◆ Textauszug
● ● ● ● ●
# WoW Neustart - Suche Mitstreiter/in



## Detrax (10. Juli 2009)

Hallo werte Buffed.de Community,
einige werden sicherlich meine Threads kennen, in welchen ich versucht habe für ein WoW Neuanfang neue Mitglieder zusammeln, doch leider hat dieses nicht funktioniert und nach reiflicher überlegung habe ich mich auch dazu entschlossen Wow zu beenden. Nun nach knapp 2 Monaten und dem begin der Sommerferien, habe ich mich dazu entschlossen wieder zu spielen. Daher suche ich einfach irgend einen oder mehre Menschen, welche Lust haben gemeinsam mit mir einen neuen Char auf einem fremden Server hochzuspielen. 

Doch damit es nicht in ein heilloses Chaos untergeht, habe ich folgende Vorrausetzungen aufgelegt:

Der Spieler oder die Spielerin,
sollte 
- motiviert sein
- aktiv sein (mindesetens 2x die Woche spielen - dann 3-4 Stunden)
- nicht jünger als 18 (ausnahmen bestätigen die Regeln)
- über Erfahrung verfügen
- spaß haben 
- Teamspeak/Ventrilo installiert haben 
- Ein Headset inkl. funktionsfähigem Mikrophon verfügen
- freude am erkunden vom Azeroth und auch einfach quatsch machen können

sollte nicht:

- unzuverlässig sein (man vereinbart ein treffen und die Person erscheint nicht)
● ● ● ● ●
◆ Übungsaufgaben
1. Der Textauszug stellt unter „sollte“ Voraussetzungen für Mitspieler auf. Führen Sie alle diese Voraussetzungen auf.
2. Prüfen Sie, ob die folgenden Aussagen mit dem Textauszug übereinstimmen. Antworten Sie jeweils mit Ja oder Nein und zitieren Sie die entscheidenden Worte.
(a) Der Verfasser will einen neuen Charakter auf einem fremden Server hochspielen.
(b) Mitspieler sollen mindestens dreimal pro Woche spielen.
(c) Die früheren Threads zur Suche nach neuen Mitgliedern hatten Erfolg.
3. Schreiben Sie den Abschnitt des Textauszugs von „## Detrax (10.“ bis „dann 3-4 Stunden)“ unverändert ab.
● ● ● ● ●
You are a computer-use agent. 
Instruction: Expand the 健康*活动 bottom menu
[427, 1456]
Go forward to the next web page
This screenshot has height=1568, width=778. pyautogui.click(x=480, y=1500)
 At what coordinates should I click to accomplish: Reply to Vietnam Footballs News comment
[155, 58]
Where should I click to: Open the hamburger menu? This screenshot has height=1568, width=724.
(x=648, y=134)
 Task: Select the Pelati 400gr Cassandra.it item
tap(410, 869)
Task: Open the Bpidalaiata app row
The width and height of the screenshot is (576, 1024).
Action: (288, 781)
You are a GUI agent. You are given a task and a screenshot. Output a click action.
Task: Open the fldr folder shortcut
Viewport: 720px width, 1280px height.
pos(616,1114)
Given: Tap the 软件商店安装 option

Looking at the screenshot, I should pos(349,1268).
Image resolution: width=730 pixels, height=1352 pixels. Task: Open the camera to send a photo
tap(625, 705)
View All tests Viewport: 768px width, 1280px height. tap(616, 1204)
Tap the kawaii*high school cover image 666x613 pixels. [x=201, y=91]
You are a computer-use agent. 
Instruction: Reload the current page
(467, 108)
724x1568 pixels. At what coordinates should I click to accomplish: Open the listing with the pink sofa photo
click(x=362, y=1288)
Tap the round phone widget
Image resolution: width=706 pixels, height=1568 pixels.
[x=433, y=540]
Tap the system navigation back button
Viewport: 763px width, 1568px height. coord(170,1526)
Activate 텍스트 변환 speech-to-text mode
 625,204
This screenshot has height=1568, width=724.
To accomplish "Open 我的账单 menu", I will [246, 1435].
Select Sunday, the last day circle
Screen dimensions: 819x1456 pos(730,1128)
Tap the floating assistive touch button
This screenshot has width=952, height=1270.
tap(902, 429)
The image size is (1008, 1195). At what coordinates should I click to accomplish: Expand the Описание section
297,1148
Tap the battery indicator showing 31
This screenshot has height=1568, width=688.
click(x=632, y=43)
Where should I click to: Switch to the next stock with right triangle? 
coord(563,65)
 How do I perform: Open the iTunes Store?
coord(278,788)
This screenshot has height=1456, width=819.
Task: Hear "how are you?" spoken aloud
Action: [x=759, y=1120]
● ● ● ● ●
◆ Erwartete Lösungen
1.
- motiviert sein
- aktiv sein (mindesetens 2x die Woche spielen - dann 3-4 Stunden)
- nicht jünger als 18 (ausnahmen bestätigen die Regeln)
- über Erfahrung verfügen
- spaß haben
- Teamspeak/Ventrilo installiert haben
- Ein Headset inkl. funktionsfähigem Mikrophon verfügen
- freude am erkunden vom Azeroth und auch einfach quatsch machen können

2.
(a) Ja: „einen neuen Char auf einem fremden Server hochzuspielen“
(b) Nein: „mindesetens 2x die Woche spielen“
(c) Nein: „doch leider hat dieses nicht funktioniert“

3.
## Detrax (10. Juli 2009)

Hallo werte Buffed.de Community,
einige werden sicherlich meine Threads kennen, in welchen ich versucht habe für ein WoW Neuanfang neue Mitglieder zusammeln, doch leider hat dieses nicht funktioniert und nach reiflicher überlegung habe ich mich auch dazu entschlossen Wow zu beenden. Nun nach knapp 2 Monaten und dem begin der Sommerferien, habe ich mich dazu entschlossen wieder zu spielen. Daher suche ich einfach irgend einen oder mehre Menschen, welche Lust haben gemeinsam mit mir einen neuen Char auf einem fremden Server hochzuspielen. 

Doch damit es nicht in ein heilloses Chaos untergeht, habe ich folgende Vorrausetzungen aufgelegt:

Der Spieler oder die Spielerin,
sollte 
- motiviert sein
- aktiv sein (mindesetens 2x die Woche spielen - dann 3-4 Stunden)